On 20.01.23 14:47, Daniil Tatianin wrote:
This series introduces new qemu_prealloc_mem_with_timeout() api,
which allows limiting the maximum amount of time to be spent on memory
preallocation. It also adds prealloc statistics collection that is
exposed via an optional timeout handler.
This new api is then utilized by hostmem for guest RAM preallocation
controlled via new object properties called 'prealloc-timeout' and
'prealloc-timeout-fatal'.
This is useful for limiting VM startup time on systems with
unpredictable page allocation delays due to memory fragmentation or the
backing storage. The timeout can be configured to either simply emit a
warning and continue VM startup without having preallocated the entire
guest RAM or just abort startup entirely if that is not acceptable for
a specific use case.
The major use case for preallocation is memory resources that cannot be
overcommitted (hugetlb, file blocks, ...), to avoid running out of such
resources later, while the guest is already running, and crashing it.

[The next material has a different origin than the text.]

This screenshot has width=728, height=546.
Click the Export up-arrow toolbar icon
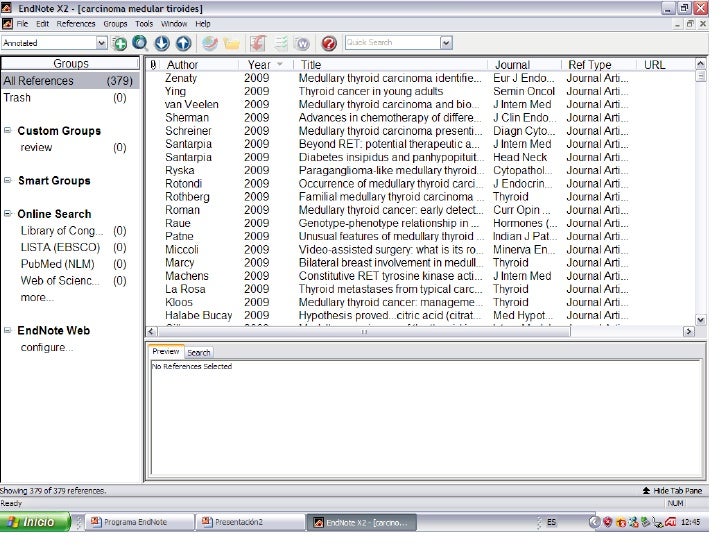coord(183,43)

Allocating only a fraction "because it takes too long" looks quite
useless in that (main use-case) context. We shouldn't encourage QEMU
users to play with fire in such a way. IOW, there should be no way
around "prealloc-timeout-fatal". Either preallocation succeeded and the
guest can run, or it failed, and the guest can't run.
... but then, management tools can simply start QEMU with "-S", start an
own timer, and zap QEMU if it didn't manage to come up in time, and
simply start a new QEMU instance without preallocation enabled.
The "good" thing about that approach is that it will also cover any
implicit memory preallocation, like using mlock() or VFIO, that don't
run in ordinary per-hostmem preallocation context. If setting QEMU up
takes to long, you might want to try on a different hypervisor in your
cluster instead.
I don't immediately see why we want to make our preallcoation+hostmem
implementation in QEMU more complicated for such a use case.
--
Thanks,
David / dhildenb